(Data supplied)
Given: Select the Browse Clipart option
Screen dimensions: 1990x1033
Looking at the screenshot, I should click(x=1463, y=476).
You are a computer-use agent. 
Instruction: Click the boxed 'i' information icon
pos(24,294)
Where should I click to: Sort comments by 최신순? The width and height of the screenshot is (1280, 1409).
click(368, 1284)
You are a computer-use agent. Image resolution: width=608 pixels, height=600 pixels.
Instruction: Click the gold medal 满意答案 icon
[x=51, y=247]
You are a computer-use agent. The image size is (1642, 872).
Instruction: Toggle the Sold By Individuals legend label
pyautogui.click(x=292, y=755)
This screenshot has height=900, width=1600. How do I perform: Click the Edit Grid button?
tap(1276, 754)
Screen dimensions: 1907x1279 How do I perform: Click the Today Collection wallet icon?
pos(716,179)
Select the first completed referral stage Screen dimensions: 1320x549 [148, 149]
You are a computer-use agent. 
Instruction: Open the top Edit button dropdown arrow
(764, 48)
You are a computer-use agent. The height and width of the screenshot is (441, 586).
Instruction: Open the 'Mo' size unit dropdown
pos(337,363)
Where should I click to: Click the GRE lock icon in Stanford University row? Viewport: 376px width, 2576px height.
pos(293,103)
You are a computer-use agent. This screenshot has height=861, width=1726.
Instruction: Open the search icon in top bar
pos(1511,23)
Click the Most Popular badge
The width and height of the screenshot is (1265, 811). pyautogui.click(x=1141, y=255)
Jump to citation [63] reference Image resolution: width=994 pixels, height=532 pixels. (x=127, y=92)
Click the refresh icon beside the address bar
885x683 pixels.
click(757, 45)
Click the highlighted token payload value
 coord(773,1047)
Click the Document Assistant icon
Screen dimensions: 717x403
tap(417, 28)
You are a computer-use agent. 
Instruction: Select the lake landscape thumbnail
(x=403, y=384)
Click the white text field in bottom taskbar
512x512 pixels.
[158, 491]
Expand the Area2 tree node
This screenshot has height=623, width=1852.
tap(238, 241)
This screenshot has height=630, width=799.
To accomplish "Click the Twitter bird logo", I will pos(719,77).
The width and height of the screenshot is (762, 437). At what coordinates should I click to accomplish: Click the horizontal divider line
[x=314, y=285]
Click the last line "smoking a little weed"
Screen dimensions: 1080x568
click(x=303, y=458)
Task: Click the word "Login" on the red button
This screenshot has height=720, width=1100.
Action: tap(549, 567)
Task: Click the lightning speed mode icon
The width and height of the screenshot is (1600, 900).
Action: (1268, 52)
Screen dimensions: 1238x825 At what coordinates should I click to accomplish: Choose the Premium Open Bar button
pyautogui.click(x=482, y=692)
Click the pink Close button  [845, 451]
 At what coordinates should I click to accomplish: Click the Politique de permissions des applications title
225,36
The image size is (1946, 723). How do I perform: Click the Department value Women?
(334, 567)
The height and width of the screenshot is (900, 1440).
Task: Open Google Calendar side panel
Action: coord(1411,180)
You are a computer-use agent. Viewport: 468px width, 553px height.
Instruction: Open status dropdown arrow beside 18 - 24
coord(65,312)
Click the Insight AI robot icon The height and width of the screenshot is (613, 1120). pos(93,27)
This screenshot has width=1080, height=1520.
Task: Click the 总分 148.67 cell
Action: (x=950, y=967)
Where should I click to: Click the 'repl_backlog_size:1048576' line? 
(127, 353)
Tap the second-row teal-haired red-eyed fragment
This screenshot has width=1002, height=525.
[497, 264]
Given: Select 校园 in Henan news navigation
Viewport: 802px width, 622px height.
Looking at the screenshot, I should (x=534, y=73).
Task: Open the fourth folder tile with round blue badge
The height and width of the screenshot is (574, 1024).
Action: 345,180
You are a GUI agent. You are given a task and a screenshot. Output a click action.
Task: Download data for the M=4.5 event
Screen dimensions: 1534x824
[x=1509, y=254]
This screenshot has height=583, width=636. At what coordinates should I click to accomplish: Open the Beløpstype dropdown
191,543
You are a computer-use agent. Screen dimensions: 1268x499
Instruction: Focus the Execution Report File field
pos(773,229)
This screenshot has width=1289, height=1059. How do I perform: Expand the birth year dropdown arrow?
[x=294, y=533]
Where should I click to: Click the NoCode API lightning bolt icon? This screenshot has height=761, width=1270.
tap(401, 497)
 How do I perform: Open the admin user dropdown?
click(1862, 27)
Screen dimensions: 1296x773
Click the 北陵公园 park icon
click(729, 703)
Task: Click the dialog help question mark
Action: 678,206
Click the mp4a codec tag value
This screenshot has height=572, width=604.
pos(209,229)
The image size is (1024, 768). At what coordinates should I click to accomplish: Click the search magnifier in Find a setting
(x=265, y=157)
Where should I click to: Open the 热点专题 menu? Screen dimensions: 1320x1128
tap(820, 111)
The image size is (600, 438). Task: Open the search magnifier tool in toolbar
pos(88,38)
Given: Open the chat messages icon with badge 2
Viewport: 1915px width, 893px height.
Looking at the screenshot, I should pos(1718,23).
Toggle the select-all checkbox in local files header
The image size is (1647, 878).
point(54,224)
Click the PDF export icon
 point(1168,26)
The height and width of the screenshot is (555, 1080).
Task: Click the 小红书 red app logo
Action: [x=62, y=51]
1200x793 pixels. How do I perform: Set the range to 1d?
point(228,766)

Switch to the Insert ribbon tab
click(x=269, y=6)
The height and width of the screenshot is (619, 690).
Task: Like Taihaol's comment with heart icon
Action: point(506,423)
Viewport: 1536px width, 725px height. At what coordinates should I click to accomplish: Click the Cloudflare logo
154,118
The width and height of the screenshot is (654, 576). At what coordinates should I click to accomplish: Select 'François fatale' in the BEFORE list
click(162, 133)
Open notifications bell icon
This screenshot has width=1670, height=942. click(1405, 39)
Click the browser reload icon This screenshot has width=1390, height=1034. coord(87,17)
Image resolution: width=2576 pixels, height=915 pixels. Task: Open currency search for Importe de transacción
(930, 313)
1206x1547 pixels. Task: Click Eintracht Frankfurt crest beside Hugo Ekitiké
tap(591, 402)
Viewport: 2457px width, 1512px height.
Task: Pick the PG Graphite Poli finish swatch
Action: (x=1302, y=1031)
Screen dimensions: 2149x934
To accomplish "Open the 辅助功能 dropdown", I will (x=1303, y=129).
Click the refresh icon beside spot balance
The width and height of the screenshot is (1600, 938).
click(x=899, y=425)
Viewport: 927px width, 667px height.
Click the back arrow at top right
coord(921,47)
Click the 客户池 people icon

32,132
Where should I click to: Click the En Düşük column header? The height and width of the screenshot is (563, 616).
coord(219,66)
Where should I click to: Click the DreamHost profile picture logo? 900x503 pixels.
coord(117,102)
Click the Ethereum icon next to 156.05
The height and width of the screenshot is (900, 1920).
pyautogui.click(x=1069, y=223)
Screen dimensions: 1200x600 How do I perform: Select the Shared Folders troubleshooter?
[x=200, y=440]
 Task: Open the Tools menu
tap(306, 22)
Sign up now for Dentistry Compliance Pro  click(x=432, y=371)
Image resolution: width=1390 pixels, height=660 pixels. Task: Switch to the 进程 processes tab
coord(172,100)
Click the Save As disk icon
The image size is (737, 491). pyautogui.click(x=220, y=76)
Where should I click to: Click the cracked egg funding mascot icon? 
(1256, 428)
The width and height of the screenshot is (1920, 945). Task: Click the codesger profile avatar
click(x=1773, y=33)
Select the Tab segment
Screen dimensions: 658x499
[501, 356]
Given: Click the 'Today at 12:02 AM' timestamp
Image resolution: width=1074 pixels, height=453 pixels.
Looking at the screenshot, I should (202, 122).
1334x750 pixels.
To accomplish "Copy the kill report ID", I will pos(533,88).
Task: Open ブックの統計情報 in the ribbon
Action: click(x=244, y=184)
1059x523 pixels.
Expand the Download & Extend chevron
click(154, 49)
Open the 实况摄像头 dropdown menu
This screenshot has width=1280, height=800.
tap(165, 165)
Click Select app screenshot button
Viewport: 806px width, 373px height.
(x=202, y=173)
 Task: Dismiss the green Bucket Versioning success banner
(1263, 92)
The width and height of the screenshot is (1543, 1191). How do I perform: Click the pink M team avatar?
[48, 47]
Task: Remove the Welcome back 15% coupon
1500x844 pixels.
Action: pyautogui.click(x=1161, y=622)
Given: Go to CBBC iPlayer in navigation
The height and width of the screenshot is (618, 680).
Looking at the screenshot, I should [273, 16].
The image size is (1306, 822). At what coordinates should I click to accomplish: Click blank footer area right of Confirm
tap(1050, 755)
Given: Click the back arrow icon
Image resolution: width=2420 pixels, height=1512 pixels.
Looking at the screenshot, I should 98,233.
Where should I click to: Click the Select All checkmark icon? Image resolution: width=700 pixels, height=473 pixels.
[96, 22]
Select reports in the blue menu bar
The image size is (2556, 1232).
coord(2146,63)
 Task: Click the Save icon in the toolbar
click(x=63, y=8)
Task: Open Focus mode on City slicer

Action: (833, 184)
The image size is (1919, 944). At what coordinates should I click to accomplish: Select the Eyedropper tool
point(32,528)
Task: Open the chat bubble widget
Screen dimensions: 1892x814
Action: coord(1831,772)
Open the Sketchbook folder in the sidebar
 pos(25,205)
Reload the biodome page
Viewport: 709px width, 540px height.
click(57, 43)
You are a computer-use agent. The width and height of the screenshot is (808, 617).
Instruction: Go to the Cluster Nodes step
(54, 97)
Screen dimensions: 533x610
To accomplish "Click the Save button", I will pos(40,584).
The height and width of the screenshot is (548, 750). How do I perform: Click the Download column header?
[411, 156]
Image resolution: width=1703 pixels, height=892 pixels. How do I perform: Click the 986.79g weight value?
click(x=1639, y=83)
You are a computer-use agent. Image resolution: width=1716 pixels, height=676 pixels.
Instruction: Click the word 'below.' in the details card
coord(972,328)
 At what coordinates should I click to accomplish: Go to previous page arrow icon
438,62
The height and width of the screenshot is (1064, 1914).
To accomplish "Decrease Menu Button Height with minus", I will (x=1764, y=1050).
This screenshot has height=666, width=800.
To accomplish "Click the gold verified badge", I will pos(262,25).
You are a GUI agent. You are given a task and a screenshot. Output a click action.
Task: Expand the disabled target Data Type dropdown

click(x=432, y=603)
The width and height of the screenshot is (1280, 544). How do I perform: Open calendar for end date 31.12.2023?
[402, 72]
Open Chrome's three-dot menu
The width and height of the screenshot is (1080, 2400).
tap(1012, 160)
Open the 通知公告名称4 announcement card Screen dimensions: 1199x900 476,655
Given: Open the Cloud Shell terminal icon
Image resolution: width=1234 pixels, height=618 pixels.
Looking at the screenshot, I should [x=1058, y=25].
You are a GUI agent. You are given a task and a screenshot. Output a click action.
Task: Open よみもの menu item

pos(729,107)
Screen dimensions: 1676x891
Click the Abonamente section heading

(Problem statement)
Your reply should be nothing but the lines from the one containing "The height and width of the screenshot is (1064, 1914)." through the last line above, copied exactly; please include both ends.

(Response)
The height and width of the screenshot is (1064, 1914).
To accomplish "Decrease Menu Button Height with minus", I will (x=1764, y=1050).
This screenshot has height=666, width=800.
To accomplish "Click the gold verified badge", I will pos(262,25).
You are a GUI agent. You are given a task and a screenshot. Output a click action.
Task: Expand the disabled target Data Type dropdown

click(x=432, y=603)
The width and height of the screenshot is (1280, 544). How do I perform: Open calendar for end date 31.12.2023?
[402, 72]
Open Chrome's three-dot menu
The width and height of the screenshot is (1080, 2400).
tap(1012, 160)
Open the 通知公告名称4 announcement card Screen dimensions: 1199x900 476,655
Given: Open the Cloud Shell terminal icon
Image resolution: width=1234 pixels, height=618 pixels.
Looking at the screenshot, I should [x=1058, y=25].
You are a GUI agent. You are given a task and a screenshot. Output a click action.
Task: Open よみもの menu item

pos(729,107)
Screen dimensions: 1676x891
Click the Abonamente section heading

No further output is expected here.